INSTRUCTIONS TO FOLLOW
Reproduce the listing from the line containing "Image resolution: width=772" through the end of the listing, inclusive, and omit the pictures.

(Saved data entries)
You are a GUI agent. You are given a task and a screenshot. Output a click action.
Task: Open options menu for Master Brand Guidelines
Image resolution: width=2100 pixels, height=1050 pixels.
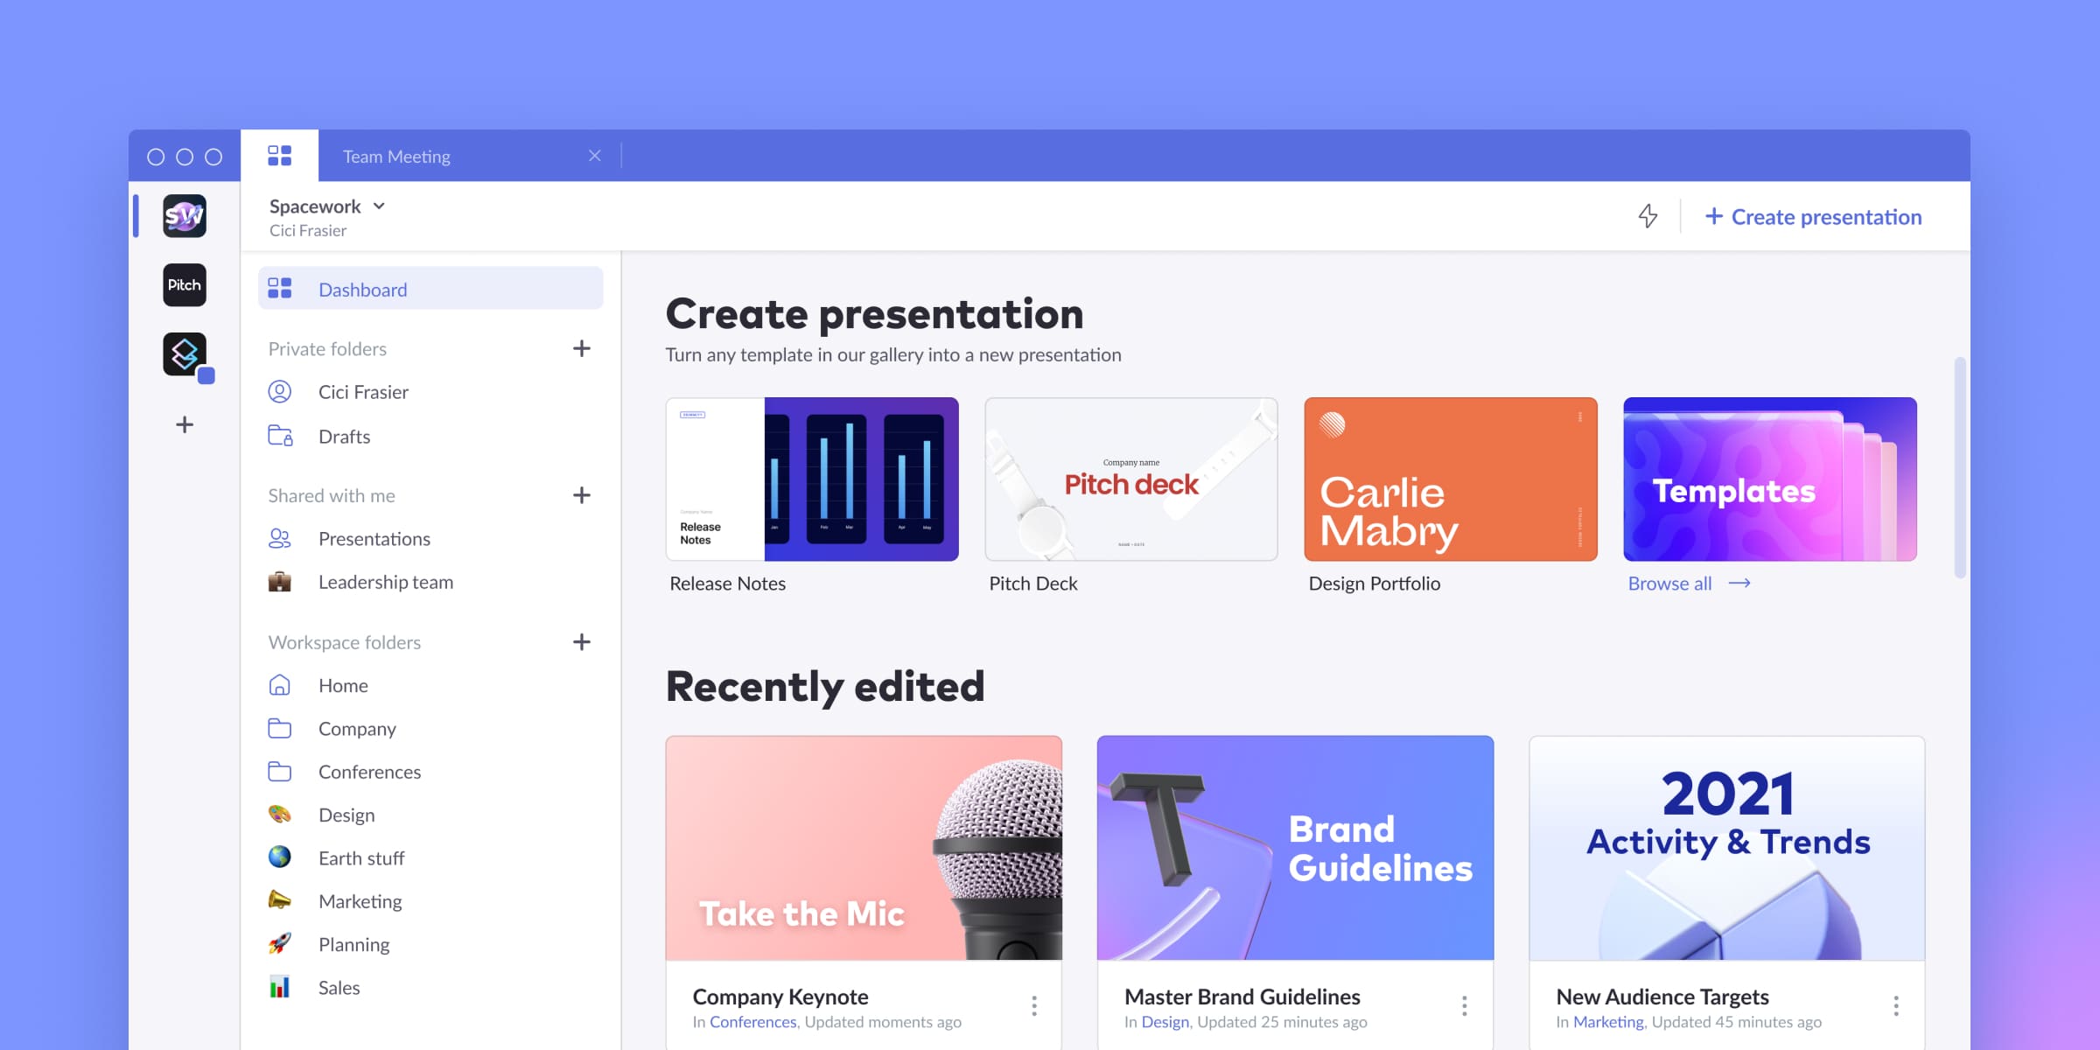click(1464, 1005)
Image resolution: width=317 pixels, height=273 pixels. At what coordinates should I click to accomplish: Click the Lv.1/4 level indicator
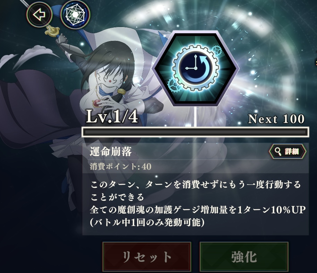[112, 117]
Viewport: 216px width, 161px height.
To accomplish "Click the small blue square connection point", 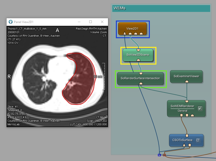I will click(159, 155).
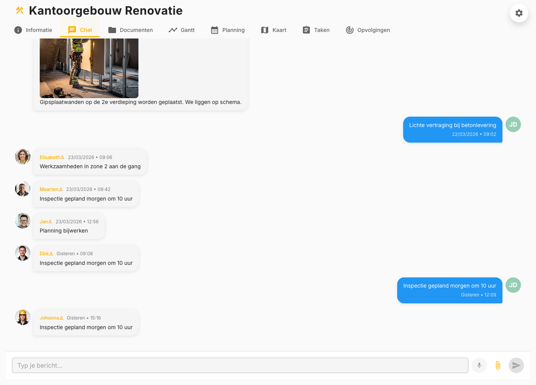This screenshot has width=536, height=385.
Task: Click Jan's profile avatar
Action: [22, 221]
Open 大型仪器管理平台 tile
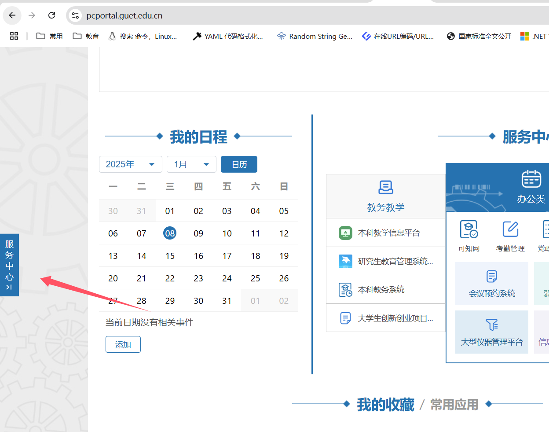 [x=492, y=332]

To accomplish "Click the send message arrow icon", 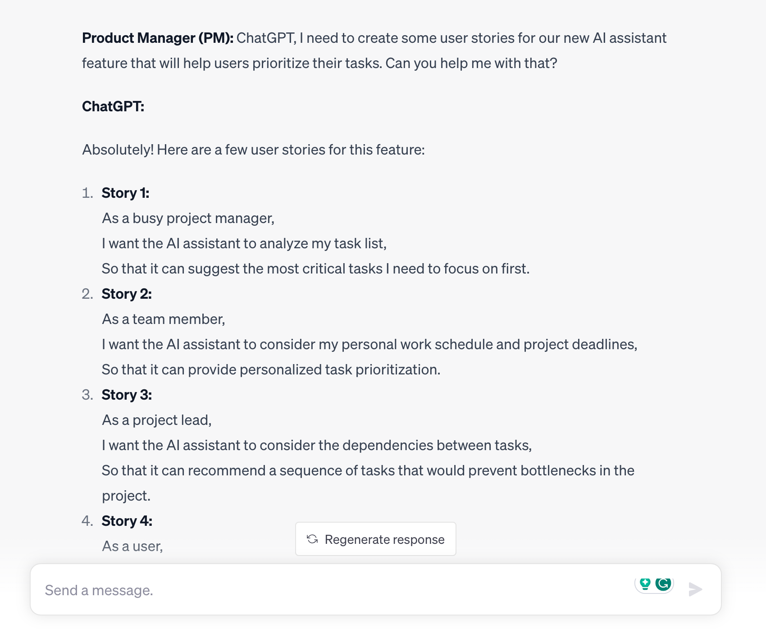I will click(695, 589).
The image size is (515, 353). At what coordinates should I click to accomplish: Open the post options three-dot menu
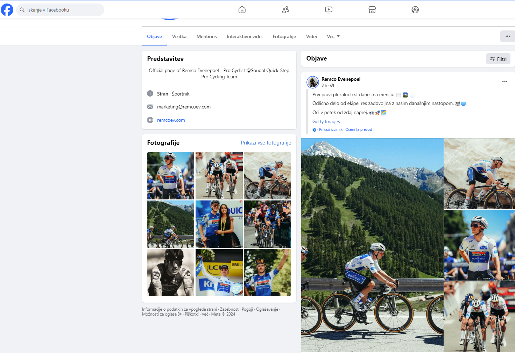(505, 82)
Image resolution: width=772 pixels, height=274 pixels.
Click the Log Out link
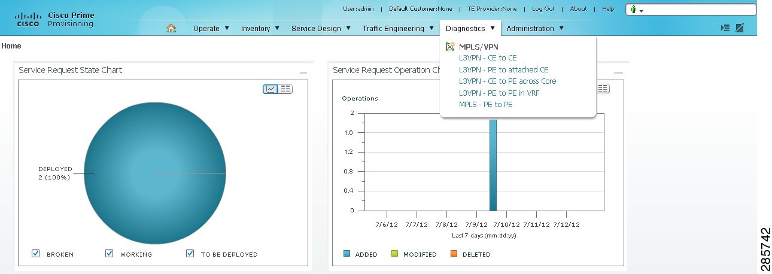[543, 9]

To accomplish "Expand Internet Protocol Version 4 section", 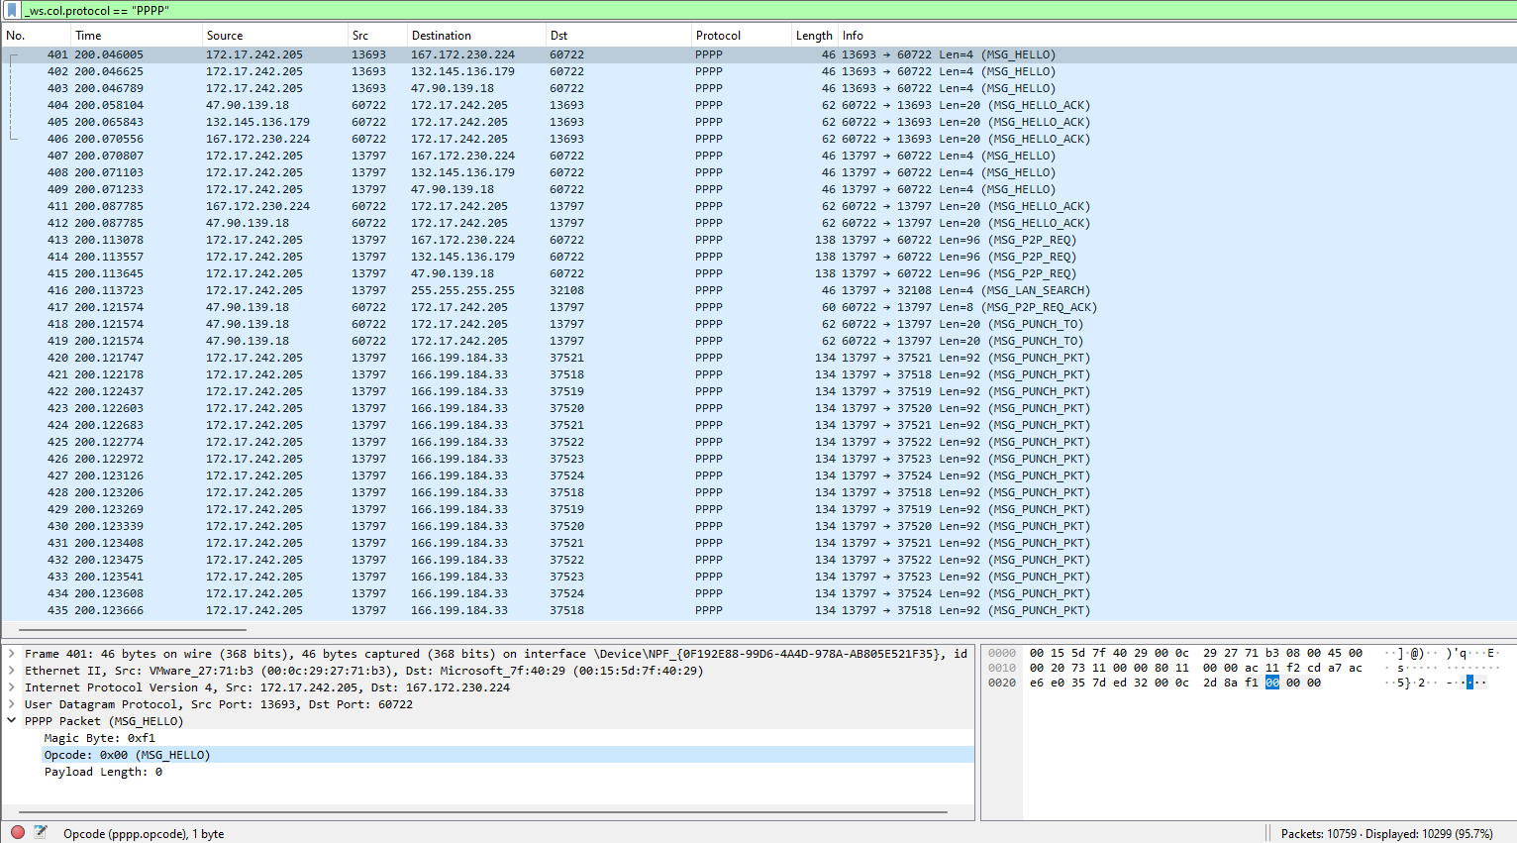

EXPECTED ANSWER
Image resolution: width=772 pixels, height=274 pixels.
Click the Log Out link
[543, 9]

To accomplish "Expand Internet Protocol Version 4 section", 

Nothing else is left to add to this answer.